Every year Google releases their security report on their official blog giving people the review about their security measures and their implementations regarding the same. Google has now officially presented us with the Security Review of 2017. Dave Kleidermacher, Vice President of Security for Android, Play and Chrome OS took the reins of Google Security blog and gave us updates about the Security parameters that Google put in place last year. He also shared the more advanced developments about the same. The highlights of the review have been compiled down below.
Google Play Protect
Last year Google rolled a new feature to Android devices called the ‘Play Protect.’ The main aim of this step was to protect the two billion users of Google from Potentially Harmful Application or PHAs. According to Google, the Play Protect automatically reviews 50 billion apps daily and keeps the trouble at bay for Android and ChromeOS users. The application does so by putting its Machine Learning algorithm to use. Google claims that over 60.3% of the PHAs detected were discovered by the Machine Learning part of the program.
Protection of Devices
The Vice President of Security at Google also offered some stats saying that his team managed to remove a massive number of 39 million PHAs and they also overcame a closely related problem. Google figured that nearly 35% of Potentially Harmful Apps were being installed while the devices were offline. This urged the team to enable detection of PHAs by the Play Protect even when the phones of users were offline. This update was pushed to devices in October 2017 resulting in prevention of 10million additional PHAs.

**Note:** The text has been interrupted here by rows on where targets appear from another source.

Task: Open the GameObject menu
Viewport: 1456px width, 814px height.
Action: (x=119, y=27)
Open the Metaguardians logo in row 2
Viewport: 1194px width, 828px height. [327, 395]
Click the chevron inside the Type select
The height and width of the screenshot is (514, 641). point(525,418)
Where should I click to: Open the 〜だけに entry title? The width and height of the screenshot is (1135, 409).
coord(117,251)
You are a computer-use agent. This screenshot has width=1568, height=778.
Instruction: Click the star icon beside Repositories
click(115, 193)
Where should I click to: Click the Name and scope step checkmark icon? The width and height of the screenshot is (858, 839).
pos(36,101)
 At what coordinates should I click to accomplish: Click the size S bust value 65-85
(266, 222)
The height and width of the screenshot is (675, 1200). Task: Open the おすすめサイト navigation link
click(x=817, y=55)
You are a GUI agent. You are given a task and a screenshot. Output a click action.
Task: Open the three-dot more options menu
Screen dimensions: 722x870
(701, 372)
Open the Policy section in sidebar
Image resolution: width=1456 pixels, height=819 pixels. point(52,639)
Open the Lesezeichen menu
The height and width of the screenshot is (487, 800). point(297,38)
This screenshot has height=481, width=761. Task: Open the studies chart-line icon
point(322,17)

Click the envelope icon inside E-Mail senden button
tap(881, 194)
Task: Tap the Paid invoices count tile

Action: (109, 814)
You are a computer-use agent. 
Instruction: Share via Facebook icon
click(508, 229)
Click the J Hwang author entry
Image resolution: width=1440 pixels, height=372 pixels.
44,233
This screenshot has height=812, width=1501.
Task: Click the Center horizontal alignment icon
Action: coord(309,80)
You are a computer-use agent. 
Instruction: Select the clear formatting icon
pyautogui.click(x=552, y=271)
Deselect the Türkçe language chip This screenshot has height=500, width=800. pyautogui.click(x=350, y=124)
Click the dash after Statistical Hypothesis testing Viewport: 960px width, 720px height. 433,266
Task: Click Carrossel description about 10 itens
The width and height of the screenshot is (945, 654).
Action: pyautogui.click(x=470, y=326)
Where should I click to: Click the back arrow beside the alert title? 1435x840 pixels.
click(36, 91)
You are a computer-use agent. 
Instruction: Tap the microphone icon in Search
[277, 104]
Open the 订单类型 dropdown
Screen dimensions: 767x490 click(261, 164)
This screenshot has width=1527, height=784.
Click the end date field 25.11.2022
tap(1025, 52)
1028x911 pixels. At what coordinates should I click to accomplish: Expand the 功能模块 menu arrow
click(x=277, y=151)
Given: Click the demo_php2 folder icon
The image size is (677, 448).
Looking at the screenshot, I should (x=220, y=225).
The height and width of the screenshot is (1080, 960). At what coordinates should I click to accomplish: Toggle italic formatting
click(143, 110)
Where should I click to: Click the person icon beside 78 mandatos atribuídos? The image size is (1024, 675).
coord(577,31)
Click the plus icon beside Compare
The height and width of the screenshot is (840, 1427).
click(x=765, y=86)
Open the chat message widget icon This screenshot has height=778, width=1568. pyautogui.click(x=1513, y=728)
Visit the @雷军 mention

Preventing Download of Harmful Apps
Google said that users who downloaded app from the Google Play store were nine times safer from PHA download rather than the people who downloaded app from unauthorized sources. Therefore, last year in 2017 Google Play Protect boasted of scanning 65% more apps than what it did in 2016. This huge stride forward in the security resulted in a 60% decline of PHA installation from outside the Play Store.
Android Oreo & Security
Dave also outlined the steps that were being brought into action for making Android Oreo more and more secure. Google, thus far, has been successful in bringing security measures like making the device safer to get apps, dropping insecure network protocols, providing more user control over identifiers, hardening the kernel etc. for the Android Oreo. They also walked us through their prospects regarding more security on devices by working together with mobile manufacturers. Adding to this fact they also stated that 30% more devices would be receiving security updates this year.
Security Reward programs
Google has been fairly popular for conducting extravagantly paid security reward programs and bounty hunts to find loopholes in their security. To build further on this, Google invested $1.28 million in research and also notched up payments for exploits from $50,000 and $30,000 to $200,000 to $150,000 respectively.
It is interesting to see that Google’s unprecedented growth has not caused them to lessen their focus on security. 2017 has definitely been a great year for the tech giant, and it will be even more exciting to see, with the increasing number of Android users around the world, what more does Google do in terms of security this year.